Since two gauges are located in the Loess Plateau with notably large evaporation [40], the antecedent precipitation in the 7.26 flood events in 2017 was chosen as 0.2 Wm. Thus, comparison was performed between the measured cumulative rainfall curve and the cumulative curves of rainfall indices for preparation and immediate migration with the antecedent precipitation of 0.2 Wm. Results show no intersection occurs among the measured cumulative rainfall curve and the cumulative curves of rainfall indices for preparation and immediate migration (0.2 Wm) over time. It indicates that the rainstorm did not trigger the alarms at Anding and Qiangjiawan gauges in the 7.26 flood events and would not threaten the protected objects (Anding and Qiangjiawan villages).
Also, the simulated water stages (1104.93 m at Anding gauge and 1070.36 m at Qiangjiawan gauge) is much less than the water stage indices for preparation and immediate migration (1109.74 m and 1110.34 m at Anding gauge; 1075.33 m and 1076.13 m at Qiangjiawan gauge). The result is in accordance with the simulation result of rainfall indices and the facts of the 7.26 flood events [11]. We can draw a conclusion that the designed early warning system is reasonable in the Loess Plateau region, and can be employed to provide an early warning service for resident migration and to avoid the losses of life and property due to flood disaster. However, it should be noted that the 7.26 flood events in 2017 did not result in a flood disaster in the study area, and thus the validation case cannot give more verification information about the accuracy of the early warning index for preparation and immediate migration.
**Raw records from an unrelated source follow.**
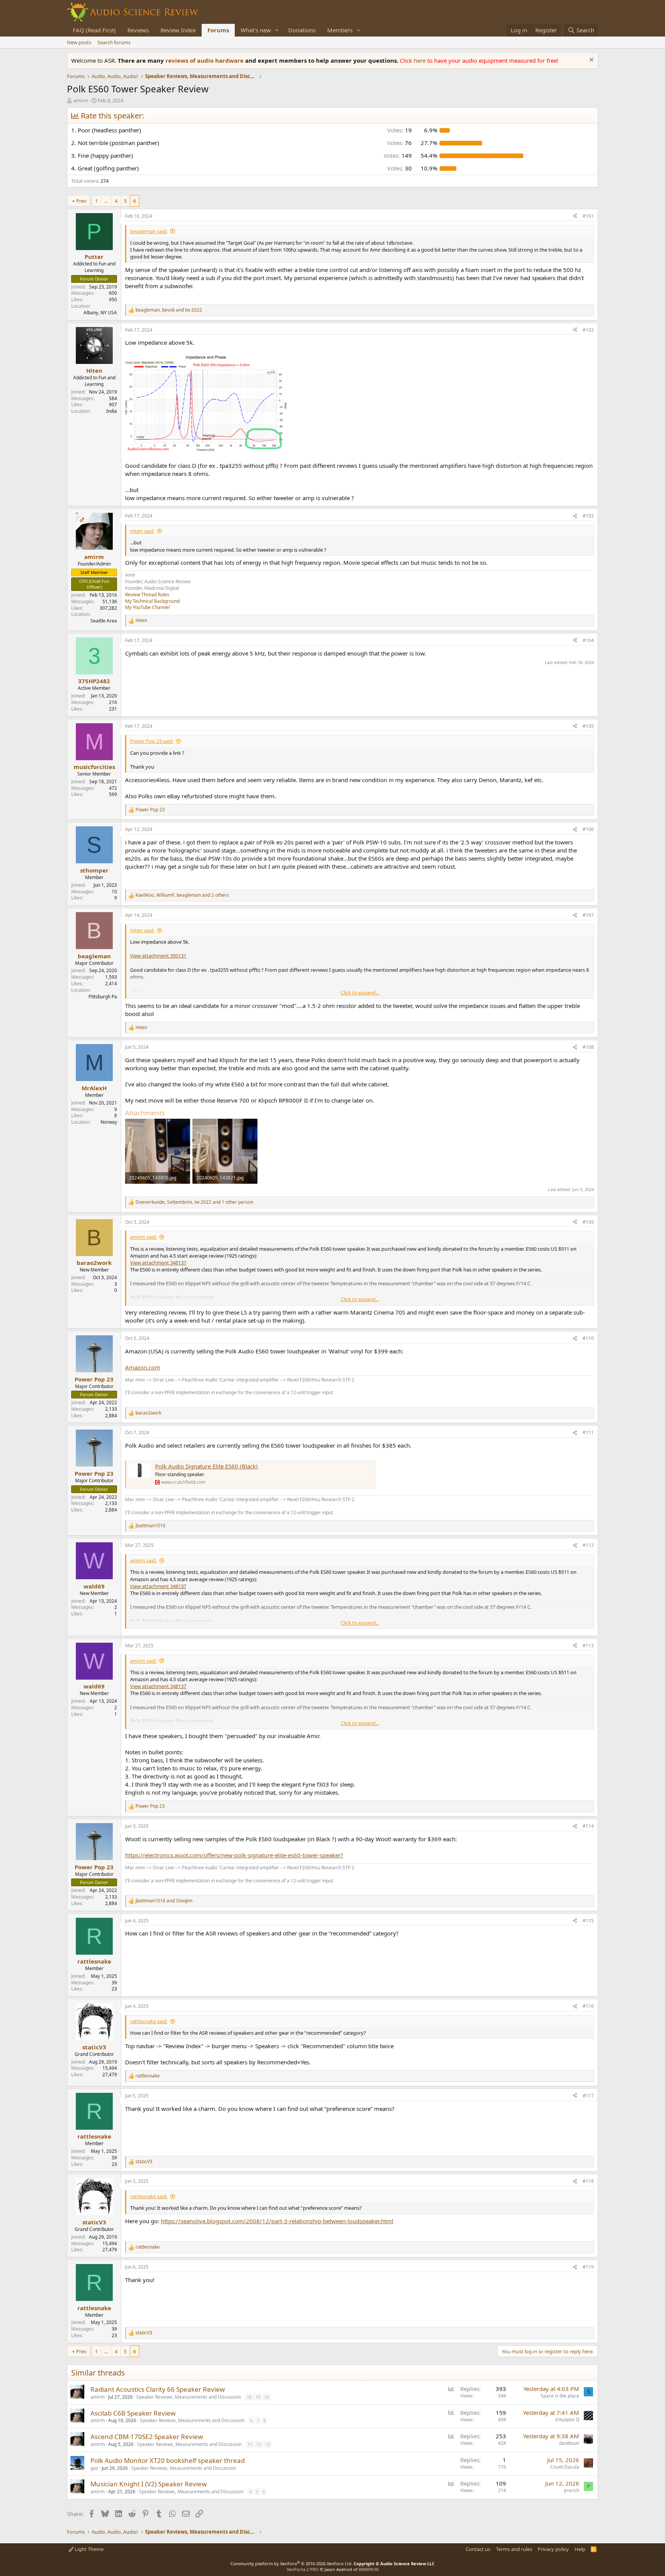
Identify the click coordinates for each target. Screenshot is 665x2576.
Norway (108, 1122)
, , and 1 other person (194, 1202)
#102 (588, 330)
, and (168, 310)
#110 (588, 1338)
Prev (81, 200)
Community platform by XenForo (292, 2563)
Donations (302, 30)
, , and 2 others (182, 895)
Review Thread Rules (147, 594)
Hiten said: (142, 530)
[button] (277, 30)
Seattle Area (103, 620)
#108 (588, 1047)
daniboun (569, 2443)
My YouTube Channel (147, 607)
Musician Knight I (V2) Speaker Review (148, 2483)
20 (266, 2397)
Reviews (138, 30)
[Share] (575, 216)
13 (267, 2444)
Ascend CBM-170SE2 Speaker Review (146, 2436)
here (420, 60)
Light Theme (89, 2549)
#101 (588, 216)
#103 (588, 515)
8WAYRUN (368, 2569)
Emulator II (567, 2419)
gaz (94, 2468)
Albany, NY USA (100, 312)
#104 (588, 640)
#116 (588, 2006)
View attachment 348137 (158, 1262)
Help (580, 2549)
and (163, 1901)
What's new (256, 30)
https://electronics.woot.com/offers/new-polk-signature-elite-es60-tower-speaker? (234, 1855)
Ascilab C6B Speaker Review (132, 2413)
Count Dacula (564, 2467)
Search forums (113, 42)
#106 (588, 829)
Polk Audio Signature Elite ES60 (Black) (206, 1466)
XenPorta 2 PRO (303, 2569)
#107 (588, 915)
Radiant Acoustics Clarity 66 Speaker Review (157, 2389)
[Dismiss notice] (590, 61)
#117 (588, 2095)
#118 (588, 2181)
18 (249, 2397)
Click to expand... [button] (360, 992)
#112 (588, 1545)
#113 (588, 1645)
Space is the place (560, 2395)
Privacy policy (553, 2549)
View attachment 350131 (158, 955)
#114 (588, 1826)
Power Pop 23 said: (151, 740)
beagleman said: (148, 231)
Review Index (178, 30)
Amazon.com (142, 1367)
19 (258, 2397)
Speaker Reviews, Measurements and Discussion (188, 2397)
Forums (218, 30)
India (111, 411)
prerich (571, 2490)
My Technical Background (152, 601)
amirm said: (143, 1236)
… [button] (106, 200)
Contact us (478, 2549)
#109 (588, 1222)
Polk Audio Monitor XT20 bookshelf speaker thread (167, 2460)
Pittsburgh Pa (103, 996)
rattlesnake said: (148, 2021)
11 (249, 2444)
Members (340, 30)
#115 (588, 1920)
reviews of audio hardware (205, 60)
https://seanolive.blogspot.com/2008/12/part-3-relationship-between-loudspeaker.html (277, 2221)
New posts (79, 42)
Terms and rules (514, 2549)
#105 (588, 726)
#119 (588, 2267)
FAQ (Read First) (94, 30)
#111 (588, 1432)
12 (258, 2444)
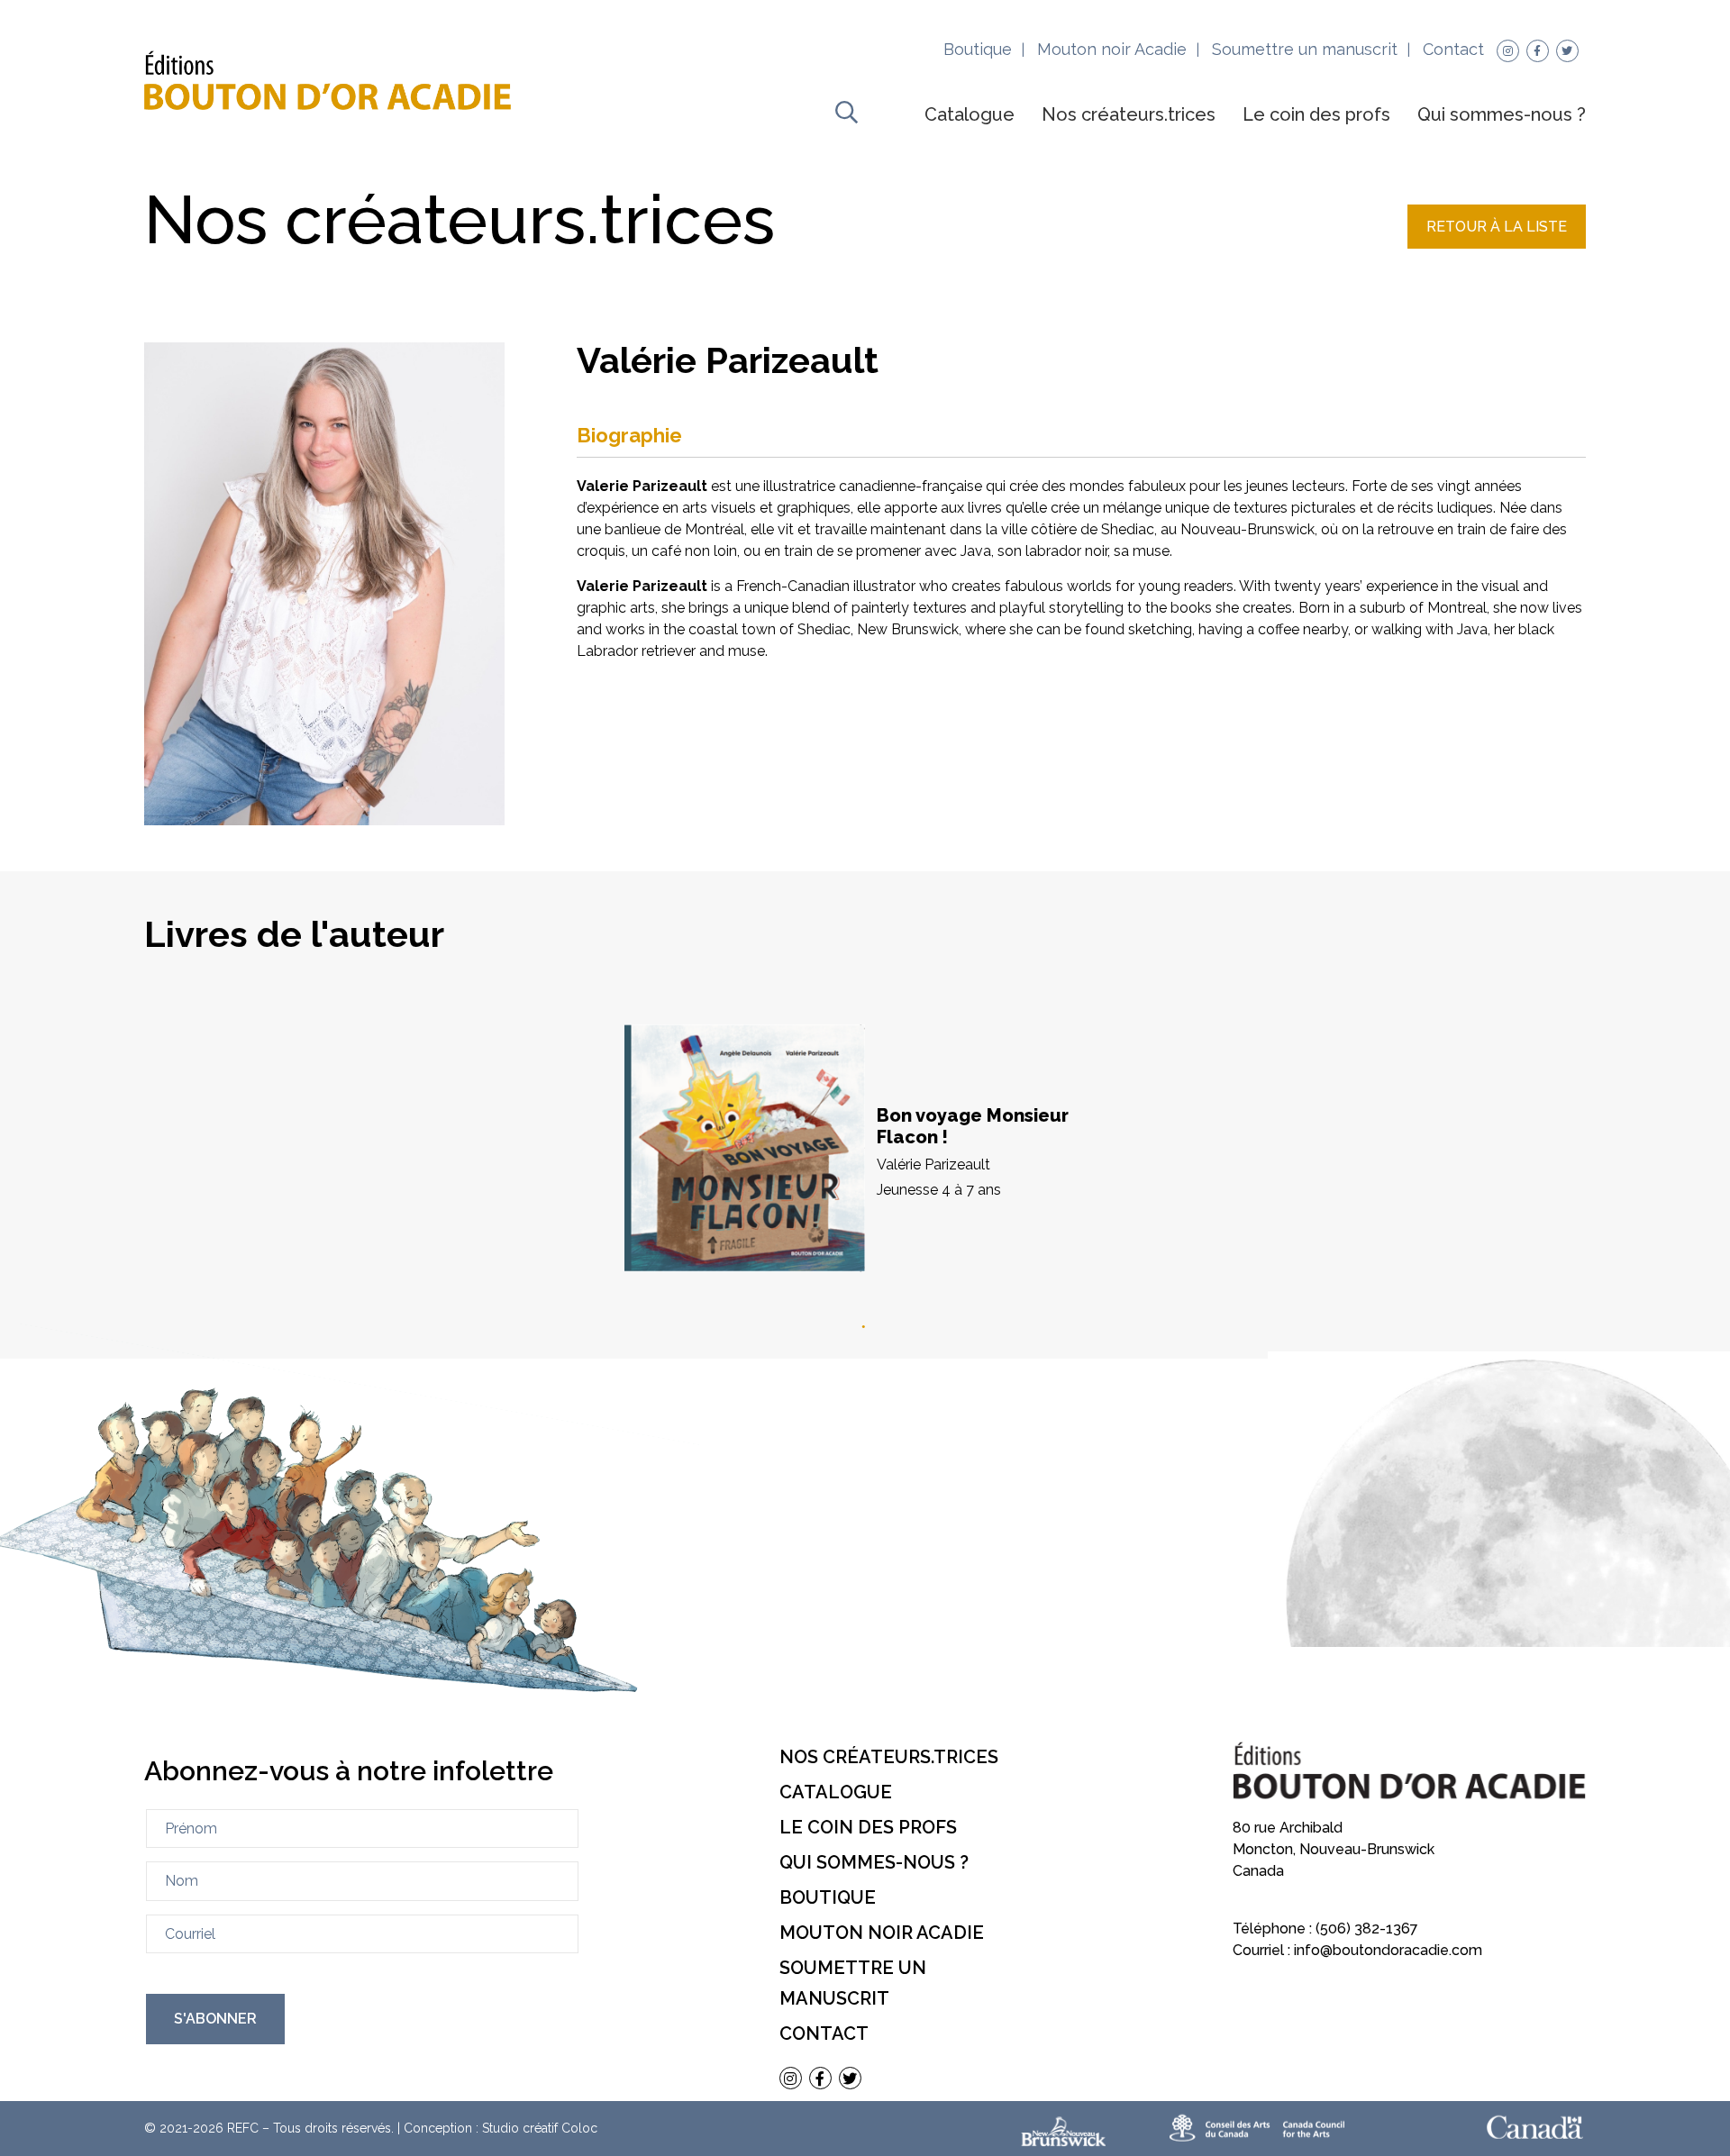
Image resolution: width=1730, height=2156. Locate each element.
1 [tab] (865, 1327)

It needs to be further verified in future flood disaster events.

6. Conclusions

An early warning system for flash floods was established in this study, including two warning indices in rainfall and water stage/flow. This system combines the frequency comparison method and the rainfall comparison method to calculate the thresholds (rainfall and water stage/flow). The rainfall and water stage/flow are monitored in real time, and warning signals should be issued once the index reaches the threshold. This early warning system was applied to the 7.26 flood events. The results of the application are used to verify the utility of this early warning system. The conclusions can be summarized as follows: (1) The proposed early warning system can accurately simulate the flash flood process, depending on the limited local knowledge and statistical law, although its structure is relatively simple. (2) The system provides two indices in rainfall and water stage/flow, and sets two thresholds for each indicator to serve for preparation and immediate migration of residents. It makes the early warning of flash floods no longer limited to a single index, but provides more information and sufficient time to deal with the coming flash flood. (3) The simulation results on the 7.26 flood events indicate the designed early warning system can provide better warnings for flash floods in the Loess Plateau region, and it may be considered to provide an early warning for resident migration to avoid the losses of life and property due to flood disaster.

Author Contributions

H.Z. provided the writing ideas and supervised the study; Z.L. conceived and designed the early warning system; Z.L. and V.P.S. wrote the paper, R.Y. and S.Z. provided assistance in performing the calculations and producing the figures, and all the authors were responsible for data processing and data analysis.

Funding

This research is supported by the National Natural Science Foundation of China (51379014, 51809005), the Technology Foundation for Selected Overseas Chinese Scholars, Department of Personnel in Shaanxi Province of China (2017035), and the Water Conservancy Science and Technology Program of Shaanxi Province of China (2018slkj-11).

Acknowledgments

Our cordial thanks should be extended to the editor and anonymous reviewers for their pertinent and professional suggestions and comments, which are greatly helpful for further improvement of the quality of this paper.

Conflicts of Interest

The authors declare no conflict of interest.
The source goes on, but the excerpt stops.